Laisse moi plonger dans tes yeux. Chamboule moi de tes sourires. Enivre moi de ton odeur. Aujourd’hui encore, je guette un signe, une occasion d’alimenter mes fantasmes, débrider mon imagination. Cette nuit encore, tout me sera permis. Tes bras autour de moi, ma langue sur ton corps, ma peau sous tes caresses.

Cette nuit, je t’ai tout appris. Et pourtant, certains de tes talents ont provoqué chez moi quelques palpitations et de grands afflux sanguins. Tour à tour objet à ta merci et chef virtuose de tes désirs, nos ébats me laissent au réveil un goût salé en bouche et une vague sensation de bien être.

Dans le grand jour de l’après midi, je scrute ton visage ingénu et soutiens sans sourciller ton regard clair.
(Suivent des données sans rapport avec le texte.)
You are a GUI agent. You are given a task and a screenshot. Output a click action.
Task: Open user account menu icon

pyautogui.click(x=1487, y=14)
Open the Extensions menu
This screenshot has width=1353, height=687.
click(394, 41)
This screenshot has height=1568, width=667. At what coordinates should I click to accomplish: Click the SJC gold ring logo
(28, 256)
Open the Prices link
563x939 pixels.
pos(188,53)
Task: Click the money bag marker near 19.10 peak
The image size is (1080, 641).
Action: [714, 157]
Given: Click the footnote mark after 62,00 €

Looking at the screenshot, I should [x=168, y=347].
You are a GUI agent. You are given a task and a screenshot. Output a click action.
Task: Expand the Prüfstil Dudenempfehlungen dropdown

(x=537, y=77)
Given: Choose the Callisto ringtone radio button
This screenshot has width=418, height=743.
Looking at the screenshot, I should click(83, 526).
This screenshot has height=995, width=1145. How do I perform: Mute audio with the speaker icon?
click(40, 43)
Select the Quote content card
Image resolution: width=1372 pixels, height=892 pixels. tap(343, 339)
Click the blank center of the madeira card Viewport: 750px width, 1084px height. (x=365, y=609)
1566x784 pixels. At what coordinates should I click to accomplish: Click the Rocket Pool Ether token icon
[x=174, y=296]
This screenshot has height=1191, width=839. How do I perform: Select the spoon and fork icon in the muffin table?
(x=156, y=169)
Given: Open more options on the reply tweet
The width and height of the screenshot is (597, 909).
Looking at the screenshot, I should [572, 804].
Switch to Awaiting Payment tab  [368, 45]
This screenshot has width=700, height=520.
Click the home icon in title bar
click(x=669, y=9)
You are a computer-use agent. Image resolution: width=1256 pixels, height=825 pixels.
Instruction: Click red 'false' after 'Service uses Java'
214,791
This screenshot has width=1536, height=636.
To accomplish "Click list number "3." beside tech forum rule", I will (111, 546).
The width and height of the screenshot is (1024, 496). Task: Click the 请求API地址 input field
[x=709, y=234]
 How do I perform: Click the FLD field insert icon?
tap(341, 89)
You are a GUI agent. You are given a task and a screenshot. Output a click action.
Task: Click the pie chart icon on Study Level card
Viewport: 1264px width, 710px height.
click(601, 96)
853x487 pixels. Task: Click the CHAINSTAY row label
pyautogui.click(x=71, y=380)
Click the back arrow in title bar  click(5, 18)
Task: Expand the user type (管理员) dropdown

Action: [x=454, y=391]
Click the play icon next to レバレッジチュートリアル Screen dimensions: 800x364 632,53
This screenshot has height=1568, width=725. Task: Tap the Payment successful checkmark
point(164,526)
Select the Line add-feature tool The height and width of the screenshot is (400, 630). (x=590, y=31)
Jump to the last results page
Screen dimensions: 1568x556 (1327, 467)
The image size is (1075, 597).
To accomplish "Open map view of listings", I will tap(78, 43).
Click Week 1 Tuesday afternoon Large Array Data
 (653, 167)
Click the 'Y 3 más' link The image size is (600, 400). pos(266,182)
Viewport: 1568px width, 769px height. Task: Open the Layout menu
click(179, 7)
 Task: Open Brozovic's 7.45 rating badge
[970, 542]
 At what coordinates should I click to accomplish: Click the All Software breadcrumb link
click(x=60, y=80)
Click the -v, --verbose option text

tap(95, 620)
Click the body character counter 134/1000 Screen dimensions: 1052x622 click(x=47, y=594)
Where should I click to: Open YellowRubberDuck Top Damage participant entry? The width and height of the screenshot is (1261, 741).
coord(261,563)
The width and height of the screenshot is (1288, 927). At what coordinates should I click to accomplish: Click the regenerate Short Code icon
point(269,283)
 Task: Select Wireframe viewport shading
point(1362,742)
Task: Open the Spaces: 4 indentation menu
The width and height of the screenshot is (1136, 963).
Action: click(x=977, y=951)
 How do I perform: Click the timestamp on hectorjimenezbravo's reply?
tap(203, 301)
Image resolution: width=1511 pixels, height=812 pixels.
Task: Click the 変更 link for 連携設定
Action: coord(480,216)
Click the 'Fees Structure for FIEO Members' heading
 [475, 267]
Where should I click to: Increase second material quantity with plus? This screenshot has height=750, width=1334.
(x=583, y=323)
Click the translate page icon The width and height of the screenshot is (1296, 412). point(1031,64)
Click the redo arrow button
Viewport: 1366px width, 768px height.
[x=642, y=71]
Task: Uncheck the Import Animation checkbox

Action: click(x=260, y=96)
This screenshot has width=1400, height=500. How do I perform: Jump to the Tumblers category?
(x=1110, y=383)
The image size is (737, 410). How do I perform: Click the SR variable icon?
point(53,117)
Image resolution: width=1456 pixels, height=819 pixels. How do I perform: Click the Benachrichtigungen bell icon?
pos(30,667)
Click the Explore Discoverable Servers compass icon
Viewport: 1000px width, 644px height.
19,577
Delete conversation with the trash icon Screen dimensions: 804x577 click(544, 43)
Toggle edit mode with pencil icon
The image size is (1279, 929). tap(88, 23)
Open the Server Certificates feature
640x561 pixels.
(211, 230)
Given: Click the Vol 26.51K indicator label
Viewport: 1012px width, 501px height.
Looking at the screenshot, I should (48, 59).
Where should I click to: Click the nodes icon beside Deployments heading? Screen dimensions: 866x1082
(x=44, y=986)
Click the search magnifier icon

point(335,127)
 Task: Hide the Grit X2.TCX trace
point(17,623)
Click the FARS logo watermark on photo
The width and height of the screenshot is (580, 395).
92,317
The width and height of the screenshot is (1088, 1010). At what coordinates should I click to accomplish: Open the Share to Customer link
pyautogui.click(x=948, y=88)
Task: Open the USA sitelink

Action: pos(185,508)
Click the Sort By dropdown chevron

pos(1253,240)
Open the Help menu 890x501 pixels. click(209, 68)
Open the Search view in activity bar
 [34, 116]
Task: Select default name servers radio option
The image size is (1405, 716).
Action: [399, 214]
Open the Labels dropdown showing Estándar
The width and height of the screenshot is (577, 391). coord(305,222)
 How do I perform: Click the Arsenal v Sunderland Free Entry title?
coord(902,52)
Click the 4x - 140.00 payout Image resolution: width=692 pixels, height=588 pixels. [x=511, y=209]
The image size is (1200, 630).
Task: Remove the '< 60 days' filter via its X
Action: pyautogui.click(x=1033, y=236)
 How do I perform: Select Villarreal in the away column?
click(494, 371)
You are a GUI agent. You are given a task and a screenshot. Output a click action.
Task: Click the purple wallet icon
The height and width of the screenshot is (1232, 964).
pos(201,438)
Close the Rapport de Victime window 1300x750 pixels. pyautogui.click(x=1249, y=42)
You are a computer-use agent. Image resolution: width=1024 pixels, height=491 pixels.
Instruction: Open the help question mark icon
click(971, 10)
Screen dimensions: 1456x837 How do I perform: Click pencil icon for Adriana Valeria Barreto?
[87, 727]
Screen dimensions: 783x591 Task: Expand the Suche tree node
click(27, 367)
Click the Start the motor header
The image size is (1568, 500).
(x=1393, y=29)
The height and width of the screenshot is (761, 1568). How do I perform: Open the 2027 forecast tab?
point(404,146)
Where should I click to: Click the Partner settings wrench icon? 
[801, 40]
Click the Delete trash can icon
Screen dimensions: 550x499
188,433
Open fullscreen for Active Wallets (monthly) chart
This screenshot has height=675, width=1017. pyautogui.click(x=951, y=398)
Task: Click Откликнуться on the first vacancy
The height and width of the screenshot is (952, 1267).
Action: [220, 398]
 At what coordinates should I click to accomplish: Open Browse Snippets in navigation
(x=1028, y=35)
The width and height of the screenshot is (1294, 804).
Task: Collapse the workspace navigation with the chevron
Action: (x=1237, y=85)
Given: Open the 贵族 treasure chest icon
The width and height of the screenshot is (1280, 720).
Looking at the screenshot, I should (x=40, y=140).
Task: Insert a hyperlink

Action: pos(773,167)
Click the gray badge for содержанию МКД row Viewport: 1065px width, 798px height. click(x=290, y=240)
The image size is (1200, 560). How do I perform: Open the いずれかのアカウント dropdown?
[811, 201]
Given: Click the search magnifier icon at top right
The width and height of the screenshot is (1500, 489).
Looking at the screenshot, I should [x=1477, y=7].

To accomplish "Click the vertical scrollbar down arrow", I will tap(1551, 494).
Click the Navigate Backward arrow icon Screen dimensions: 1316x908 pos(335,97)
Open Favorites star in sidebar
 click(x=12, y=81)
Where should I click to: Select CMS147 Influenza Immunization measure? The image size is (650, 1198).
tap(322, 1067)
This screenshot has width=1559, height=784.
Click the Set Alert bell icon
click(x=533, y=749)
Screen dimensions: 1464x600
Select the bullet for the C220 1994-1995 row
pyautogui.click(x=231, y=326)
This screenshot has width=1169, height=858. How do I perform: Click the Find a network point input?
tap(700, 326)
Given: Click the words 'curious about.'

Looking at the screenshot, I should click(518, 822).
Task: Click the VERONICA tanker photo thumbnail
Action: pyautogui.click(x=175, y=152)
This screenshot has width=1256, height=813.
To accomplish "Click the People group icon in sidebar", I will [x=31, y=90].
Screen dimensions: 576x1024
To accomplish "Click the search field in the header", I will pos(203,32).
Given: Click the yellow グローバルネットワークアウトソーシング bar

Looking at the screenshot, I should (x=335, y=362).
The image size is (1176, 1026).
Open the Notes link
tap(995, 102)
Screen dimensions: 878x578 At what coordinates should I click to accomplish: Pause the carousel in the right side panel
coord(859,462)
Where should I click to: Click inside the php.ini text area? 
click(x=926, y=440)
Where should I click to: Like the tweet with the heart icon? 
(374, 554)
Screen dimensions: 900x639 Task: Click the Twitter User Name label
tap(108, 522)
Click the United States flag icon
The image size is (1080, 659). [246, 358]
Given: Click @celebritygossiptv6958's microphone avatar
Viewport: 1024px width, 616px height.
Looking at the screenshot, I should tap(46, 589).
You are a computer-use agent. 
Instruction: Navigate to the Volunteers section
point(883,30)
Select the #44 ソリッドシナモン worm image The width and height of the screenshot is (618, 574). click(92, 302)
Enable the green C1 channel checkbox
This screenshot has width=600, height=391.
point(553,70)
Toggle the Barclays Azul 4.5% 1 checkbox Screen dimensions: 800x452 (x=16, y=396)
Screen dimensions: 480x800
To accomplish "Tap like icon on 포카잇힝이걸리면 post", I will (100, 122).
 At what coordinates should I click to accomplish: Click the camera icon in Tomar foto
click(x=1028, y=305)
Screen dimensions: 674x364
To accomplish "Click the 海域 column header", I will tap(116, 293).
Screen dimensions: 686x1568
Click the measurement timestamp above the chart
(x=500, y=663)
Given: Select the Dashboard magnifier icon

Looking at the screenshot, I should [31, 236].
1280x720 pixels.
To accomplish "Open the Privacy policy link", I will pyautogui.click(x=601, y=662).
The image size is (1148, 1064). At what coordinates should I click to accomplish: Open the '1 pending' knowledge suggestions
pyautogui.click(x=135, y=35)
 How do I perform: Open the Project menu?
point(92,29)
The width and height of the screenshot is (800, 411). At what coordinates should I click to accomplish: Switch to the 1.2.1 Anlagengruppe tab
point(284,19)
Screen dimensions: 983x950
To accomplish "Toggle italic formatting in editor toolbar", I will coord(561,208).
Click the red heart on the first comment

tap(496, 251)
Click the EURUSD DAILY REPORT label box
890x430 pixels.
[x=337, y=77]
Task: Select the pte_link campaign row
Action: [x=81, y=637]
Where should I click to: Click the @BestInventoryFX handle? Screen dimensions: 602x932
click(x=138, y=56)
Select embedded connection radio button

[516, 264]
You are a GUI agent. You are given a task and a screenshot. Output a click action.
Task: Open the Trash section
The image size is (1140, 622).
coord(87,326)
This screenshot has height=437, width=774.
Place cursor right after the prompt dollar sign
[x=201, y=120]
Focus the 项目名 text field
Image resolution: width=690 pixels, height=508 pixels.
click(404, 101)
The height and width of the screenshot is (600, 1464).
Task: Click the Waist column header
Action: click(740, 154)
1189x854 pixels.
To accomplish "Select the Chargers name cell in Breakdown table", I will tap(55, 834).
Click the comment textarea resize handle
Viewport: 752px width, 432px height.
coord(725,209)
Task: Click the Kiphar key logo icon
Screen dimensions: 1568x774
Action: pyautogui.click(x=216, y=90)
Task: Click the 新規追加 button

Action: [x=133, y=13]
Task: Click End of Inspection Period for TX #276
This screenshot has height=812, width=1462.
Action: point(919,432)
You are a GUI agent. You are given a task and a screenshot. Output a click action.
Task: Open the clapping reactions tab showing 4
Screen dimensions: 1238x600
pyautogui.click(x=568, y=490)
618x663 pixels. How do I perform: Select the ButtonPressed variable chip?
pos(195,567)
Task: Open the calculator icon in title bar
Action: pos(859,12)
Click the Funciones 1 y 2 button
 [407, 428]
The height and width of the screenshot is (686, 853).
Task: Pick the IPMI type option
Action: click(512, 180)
Tu ne te doutes de rien. N’en auras jamais l’occasion. Sans penser un instant à un quelconque interdit, à une morale de comptoir, il n’y aura jamais de nous. Ton ignorance de mes pensées vagabondes garantit la pérennité de mes évasions nocturnes. Je ne laisserai donc aucun demi-mot, aucune ambiguïté s’immiscer entre mes délires et la réalité, de peur qu’ils ne les rapprochent. Ton innocence préservée, tes découvertes à point nommé seront ma récompense pour avoir su, contre vents et marées, apprécier l’ombre protectrice du secret de mon âme.

En attendant, tu t’assois près de moi, ta jambe frôle la mienne. Je contiens mon émoi. Il sera toujours temps de le cultiver dans quelques heures du fond de mon lit.